HEADS UP: static libraries and FORTIFY_SOURCE
Thor Lancelot Simon <tls <at> rek.tjls.com>
2007-05-29 22:02:21 GMT
[Apologies for not giving more notice/warning about turning on
FORTIFY_SOURCE for some system libraries at the time of my commit; it's
clear to me now that the implications for 3rd-party code were considerably
greater than I mistakenly expected]
A few days ago, I turned on the "fortify source" (argument length checking
on memory and string copy and set functions) for those system libraries
which handle network data or have a history of data-driven bugs (or, of
course, in many cases, both). For various technical reasons I didn't
turn it on for libc, but this didn't limit the scope of the resulting
inter-library dependencies on libssp as much as one might think.

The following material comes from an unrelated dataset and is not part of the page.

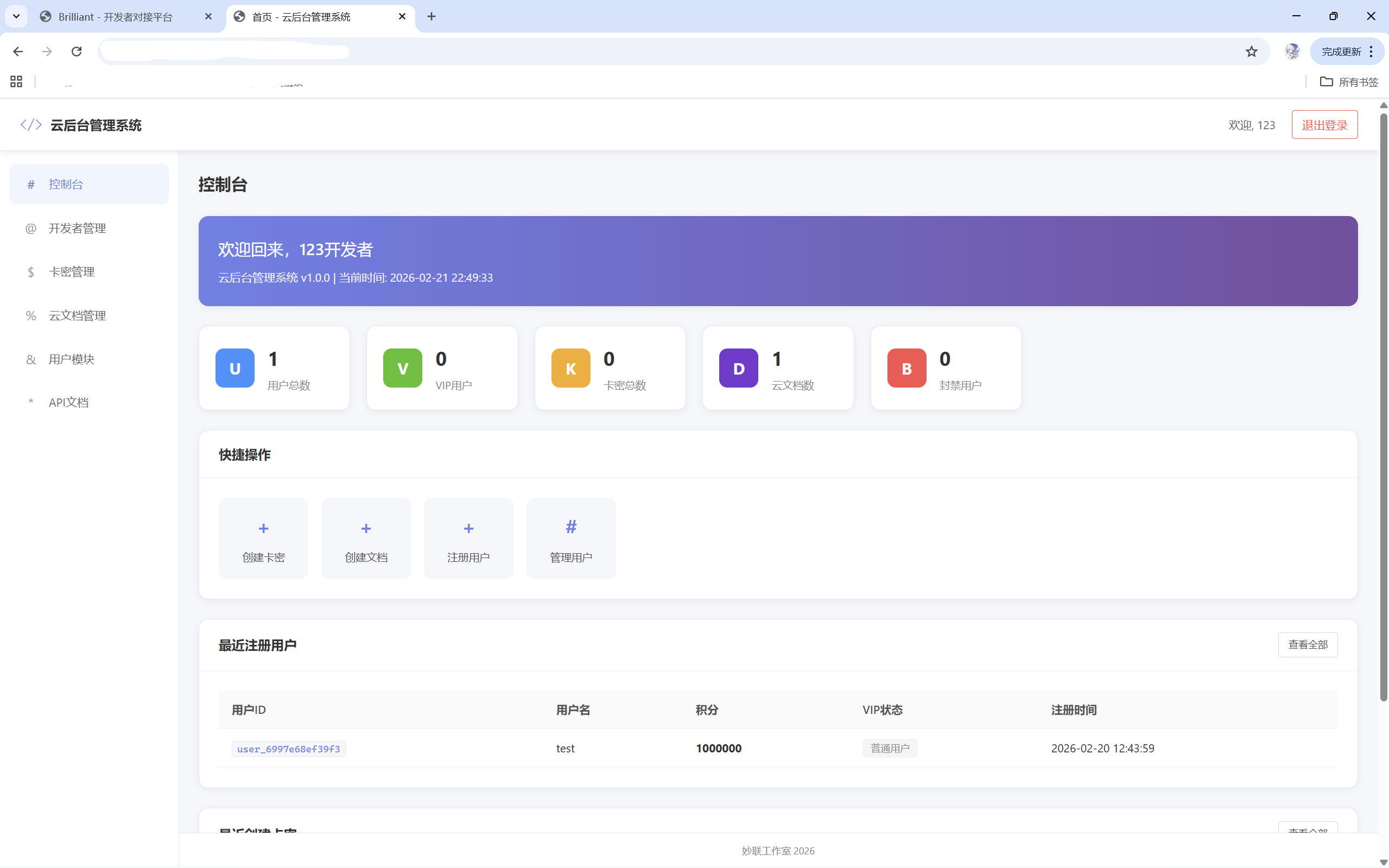Select 控制台 in the navigation menu
1389x868 pixels.
click(66, 183)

For dynamic libraries, the dependencies don't cause any problem: they
are automatically handled by the runtime linker. But for programs that
are statically linked to a library which was built with FORTIFY_SOURCE,
this imposes a requirement to link to libssp. This kind of implicit
dependency between static libraries is one reason an increasing number
of Unixy operating systems have deprecated static linkage, but though
NetBSD links the whole system static by default, that would be a rather
dramatic step to take at this time.
The issue shows up most obviously as undefined symbols in programs in
pkgsrc that build with -static (though they often don't need to).
After examining the problem at a bit more length I think the right
solution is to move the FORTIFY_SOURCE support we currently have in
libssp into libc. The increase in size of the dynamic libc will be
approximately 8 kilobytes, and, of course, static programs that don't
use the functions in question won't grow at all.